It is required that all of the data be written out exactly.

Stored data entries
==========

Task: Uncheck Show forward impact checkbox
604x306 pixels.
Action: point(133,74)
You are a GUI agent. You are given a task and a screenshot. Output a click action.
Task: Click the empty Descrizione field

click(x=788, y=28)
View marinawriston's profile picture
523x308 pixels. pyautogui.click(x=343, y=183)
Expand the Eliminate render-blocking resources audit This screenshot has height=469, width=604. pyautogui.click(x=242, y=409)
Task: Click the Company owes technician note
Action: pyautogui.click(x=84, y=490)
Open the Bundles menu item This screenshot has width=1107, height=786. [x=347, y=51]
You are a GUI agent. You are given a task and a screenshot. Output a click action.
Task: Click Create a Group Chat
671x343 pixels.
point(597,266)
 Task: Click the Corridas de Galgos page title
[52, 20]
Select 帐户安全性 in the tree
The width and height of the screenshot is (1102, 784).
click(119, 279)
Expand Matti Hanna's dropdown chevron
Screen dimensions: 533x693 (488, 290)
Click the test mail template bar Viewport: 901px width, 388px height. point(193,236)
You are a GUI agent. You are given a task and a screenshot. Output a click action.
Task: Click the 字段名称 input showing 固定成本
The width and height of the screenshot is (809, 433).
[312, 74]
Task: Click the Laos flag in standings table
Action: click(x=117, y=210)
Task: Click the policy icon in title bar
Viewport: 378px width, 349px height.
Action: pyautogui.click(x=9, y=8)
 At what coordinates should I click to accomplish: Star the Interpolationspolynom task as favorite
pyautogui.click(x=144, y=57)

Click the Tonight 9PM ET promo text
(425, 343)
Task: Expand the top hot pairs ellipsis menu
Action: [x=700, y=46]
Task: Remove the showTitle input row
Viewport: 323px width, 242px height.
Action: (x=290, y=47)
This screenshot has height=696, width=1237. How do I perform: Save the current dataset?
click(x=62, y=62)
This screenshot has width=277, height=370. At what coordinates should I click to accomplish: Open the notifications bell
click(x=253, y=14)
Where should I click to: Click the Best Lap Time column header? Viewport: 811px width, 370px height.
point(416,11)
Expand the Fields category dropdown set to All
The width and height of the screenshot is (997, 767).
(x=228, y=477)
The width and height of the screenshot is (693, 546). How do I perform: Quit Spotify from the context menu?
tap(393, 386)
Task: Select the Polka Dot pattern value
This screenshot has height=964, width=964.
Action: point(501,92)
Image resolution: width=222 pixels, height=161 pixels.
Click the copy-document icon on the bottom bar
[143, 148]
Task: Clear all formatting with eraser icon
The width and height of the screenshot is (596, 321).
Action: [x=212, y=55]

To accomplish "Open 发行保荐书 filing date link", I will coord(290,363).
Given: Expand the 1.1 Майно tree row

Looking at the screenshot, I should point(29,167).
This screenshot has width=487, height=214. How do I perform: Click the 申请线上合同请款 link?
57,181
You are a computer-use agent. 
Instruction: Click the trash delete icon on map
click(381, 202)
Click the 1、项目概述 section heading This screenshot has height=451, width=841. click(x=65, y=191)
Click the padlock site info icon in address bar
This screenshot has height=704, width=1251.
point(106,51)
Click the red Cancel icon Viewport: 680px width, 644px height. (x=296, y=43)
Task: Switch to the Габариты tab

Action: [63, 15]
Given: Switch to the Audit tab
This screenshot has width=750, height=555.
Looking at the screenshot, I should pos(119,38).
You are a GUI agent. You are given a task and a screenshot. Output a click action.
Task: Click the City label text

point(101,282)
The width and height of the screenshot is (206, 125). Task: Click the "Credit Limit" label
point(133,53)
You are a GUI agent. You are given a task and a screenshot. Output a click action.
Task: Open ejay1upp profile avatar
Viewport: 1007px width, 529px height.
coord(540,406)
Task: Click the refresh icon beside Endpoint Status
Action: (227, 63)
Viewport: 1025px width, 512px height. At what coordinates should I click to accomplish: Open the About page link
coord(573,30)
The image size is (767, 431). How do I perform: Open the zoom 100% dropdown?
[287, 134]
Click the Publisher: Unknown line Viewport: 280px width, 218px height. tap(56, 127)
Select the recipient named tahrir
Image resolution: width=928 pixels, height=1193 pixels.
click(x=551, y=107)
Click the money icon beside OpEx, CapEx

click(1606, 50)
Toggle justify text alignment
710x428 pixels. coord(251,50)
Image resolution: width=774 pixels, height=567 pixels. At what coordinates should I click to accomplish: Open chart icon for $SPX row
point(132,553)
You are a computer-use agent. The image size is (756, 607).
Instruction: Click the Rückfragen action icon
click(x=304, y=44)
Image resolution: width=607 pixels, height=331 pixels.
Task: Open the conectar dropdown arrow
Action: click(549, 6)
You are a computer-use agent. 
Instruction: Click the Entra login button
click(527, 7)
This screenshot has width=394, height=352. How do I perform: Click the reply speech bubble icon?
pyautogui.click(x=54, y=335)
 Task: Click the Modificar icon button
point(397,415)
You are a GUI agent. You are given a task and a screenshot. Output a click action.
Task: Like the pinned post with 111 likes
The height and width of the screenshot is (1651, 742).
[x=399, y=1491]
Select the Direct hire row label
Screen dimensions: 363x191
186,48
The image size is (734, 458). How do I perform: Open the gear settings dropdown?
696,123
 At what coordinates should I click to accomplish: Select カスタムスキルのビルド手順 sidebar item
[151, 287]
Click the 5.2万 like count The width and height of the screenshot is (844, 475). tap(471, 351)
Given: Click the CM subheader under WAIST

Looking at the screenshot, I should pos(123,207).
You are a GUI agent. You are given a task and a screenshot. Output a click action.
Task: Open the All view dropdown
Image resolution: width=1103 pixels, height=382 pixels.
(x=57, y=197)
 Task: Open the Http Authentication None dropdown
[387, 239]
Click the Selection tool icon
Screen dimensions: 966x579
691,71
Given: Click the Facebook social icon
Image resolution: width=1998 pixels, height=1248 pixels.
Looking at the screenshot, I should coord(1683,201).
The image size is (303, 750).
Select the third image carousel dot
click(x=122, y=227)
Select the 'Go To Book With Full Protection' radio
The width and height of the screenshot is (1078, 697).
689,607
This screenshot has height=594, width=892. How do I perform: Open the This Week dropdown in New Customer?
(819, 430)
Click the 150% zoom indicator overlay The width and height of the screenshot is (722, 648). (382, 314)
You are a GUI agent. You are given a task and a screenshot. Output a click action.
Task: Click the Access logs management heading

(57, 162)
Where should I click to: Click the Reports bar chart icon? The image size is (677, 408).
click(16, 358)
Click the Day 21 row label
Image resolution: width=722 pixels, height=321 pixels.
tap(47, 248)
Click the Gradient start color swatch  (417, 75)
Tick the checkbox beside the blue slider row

==========

* **RESPONSE AREA**:
Task: Uncheck Show forward impact checkbox
604x306 pixels.
Action: point(133,74)
You are a GUI agent. You are given a task and a screenshot. Output a click action.
Task: Click the empty Descrizione field

click(x=788, y=28)
View marinawriston's profile picture
523x308 pixels. pyautogui.click(x=343, y=183)
Expand the Eliminate render-blocking resources audit This screenshot has height=469, width=604. pyautogui.click(x=242, y=409)
Task: Click the Company owes technician note
Action: pyautogui.click(x=84, y=490)
Open the Bundles menu item This screenshot has width=1107, height=786. [x=347, y=51]
You are a GUI agent. You are given a task and a screenshot. Output a click action.
Task: Click Create a Group Chat
671x343 pixels.
point(597,266)
 Task: Click the Corridas de Galgos page title
[52, 20]
Select 帐户安全性 in the tree
The width and height of the screenshot is (1102, 784).
click(119, 279)
Expand Matti Hanna's dropdown chevron
Screen dimensions: 533x693 (488, 290)
Click the test mail template bar Viewport: 901px width, 388px height. point(193,236)
You are a GUI agent. You are given a task and a screenshot. Output a click action.
Task: Click the 字段名称 input showing 固定成本
The width and height of the screenshot is (809, 433).
[312, 74]
Task: Click the Laos flag in standings table
Action: click(x=117, y=210)
Task: Click the policy icon in title bar
Viewport: 378px width, 349px height.
Action: pyautogui.click(x=9, y=8)
 At what coordinates should I click to accomplish: Star the Interpolationspolynom task as favorite
pyautogui.click(x=144, y=57)

Click the Tonight 9PM ET promo text
(425, 343)
Task: Expand the top hot pairs ellipsis menu
Action: [x=700, y=46]
Task: Remove the showTitle input row
Viewport: 323px width, 242px height.
Action: (x=290, y=47)
This screenshot has height=696, width=1237. How do I perform: Save the current dataset?
click(x=62, y=62)
This screenshot has width=277, height=370. At what coordinates should I click to accomplish: Open the notifications bell
click(x=253, y=14)
Where should I click to: Click the Best Lap Time column header? Viewport: 811px width, 370px height.
point(416,11)
Expand the Fields category dropdown set to All
The width and height of the screenshot is (997, 767).
(x=228, y=477)
The width and height of the screenshot is (693, 546). How do I perform: Quit Spotify from the context menu?
tap(393, 386)
Task: Select the Polka Dot pattern value
This screenshot has height=964, width=964.
Action: point(501,92)
Image resolution: width=222 pixels, height=161 pixels.
Click the copy-document icon on the bottom bar
[143, 148]
Task: Clear all formatting with eraser icon
The width and height of the screenshot is (596, 321).
Action: [x=212, y=55]

To accomplish "Open 发行保荐书 filing date link", I will coord(290,363).
Given: Expand the 1.1 Майно tree row

Looking at the screenshot, I should point(29,167).
This screenshot has width=487, height=214. How do I perform: Click the 申请线上合同请款 link?
57,181
You are a computer-use agent. 
Instruction: Click the trash delete icon on map
click(381, 202)
Click the 1、项目概述 section heading This screenshot has height=451, width=841. click(x=65, y=191)
Click the padlock site info icon in address bar
This screenshot has height=704, width=1251.
point(106,51)
Click the red Cancel icon Viewport: 680px width, 644px height. (x=296, y=43)
Task: Switch to the Габариты tab

Action: [63, 15]
Given: Switch to the Audit tab
This screenshot has width=750, height=555.
Looking at the screenshot, I should pos(119,38).
You are a GUI agent. You are given a task and a screenshot. Output a click action.
Task: Click the City label text

point(101,282)
The width and height of the screenshot is (206, 125). Task: Click the "Credit Limit" label
point(133,53)
You are a GUI agent. You are given a task and a screenshot. Output a click action.
Task: Open ejay1upp profile avatar
Viewport: 1007px width, 529px height.
coord(540,406)
Task: Click the refresh icon beside Endpoint Status
Action: (227, 63)
Viewport: 1025px width, 512px height. At what coordinates should I click to accomplish: Open the About page link
coord(573,30)
The image size is (767, 431). How do I perform: Open the zoom 100% dropdown?
[287, 134]
Click the Publisher: Unknown line Viewport: 280px width, 218px height. tap(56, 127)
Select the recipient named tahrir
Image resolution: width=928 pixels, height=1193 pixels.
click(x=551, y=107)
Click the money icon beside OpEx, CapEx

click(1606, 50)
Toggle justify text alignment
710x428 pixels. coord(251,50)
Image resolution: width=774 pixels, height=567 pixels. At what coordinates should I click to accomplish: Open chart icon for $SPX row
point(132,553)
You are a computer-use agent. The image size is (756, 607).
Instruction: Click the Rückfragen action icon
click(x=304, y=44)
Image resolution: width=607 pixels, height=331 pixels.
Task: Open the conectar dropdown arrow
Action: click(549, 6)
You are a computer-use agent. 
Instruction: Click the Entra login button
click(527, 7)
This screenshot has width=394, height=352. How do I perform: Click the reply speech bubble icon?
pyautogui.click(x=54, y=335)
 Task: Click the Modificar icon button
point(397,415)
You are a GUI agent. You are given a task and a screenshot. Output a click action.
Task: Like the pinned post with 111 likes
The height and width of the screenshot is (1651, 742).
[x=399, y=1491]
Select the Direct hire row label
Screen dimensions: 363x191
186,48
The image size is (734, 458). How do I perform: Open the gear settings dropdown?
696,123
 At what coordinates should I click to accomplish: Select カスタムスキルのビルド手順 sidebar item
[151, 287]
Click the 5.2万 like count The width and height of the screenshot is (844, 475). tap(471, 351)
Given: Click the CM subheader under WAIST

Looking at the screenshot, I should pos(123,207).
You are a GUI agent. You are given a task and a screenshot. Output a click action.
Task: Open the All view dropdown
Image resolution: width=1103 pixels, height=382 pixels.
(x=57, y=197)
 Task: Open the Http Authentication None dropdown
[387, 239]
Click the Selection tool icon
Screen dimensions: 966x579
691,71
Given: Click the Facebook social icon
Image resolution: width=1998 pixels, height=1248 pixels.
Looking at the screenshot, I should coord(1683,201).
The image size is (303, 750).
Select the third image carousel dot
click(x=122, y=227)
Select the 'Go To Book With Full Protection' radio
The width and height of the screenshot is (1078, 697).
689,607
This screenshot has height=594, width=892. How do I perform: Open the This Week dropdown in New Customer?
(819, 430)
Click the 150% zoom indicator overlay The width and height of the screenshot is (722, 648). (382, 314)
You are a GUI agent. You are given a task and a screenshot. Output a click action.
Task: Click the Access logs management heading

(57, 162)
Where should I click to: Click the Reports bar chart icon? The image size is (677, 408).
click(16, 358)
Click the Day 21 row label
Image resolution: width=722 pixels, height=321 pixels.
tap(47, 248)
Click the Gradient start color swatch  (417, 75)
Tick the checkbox beside the blue slider row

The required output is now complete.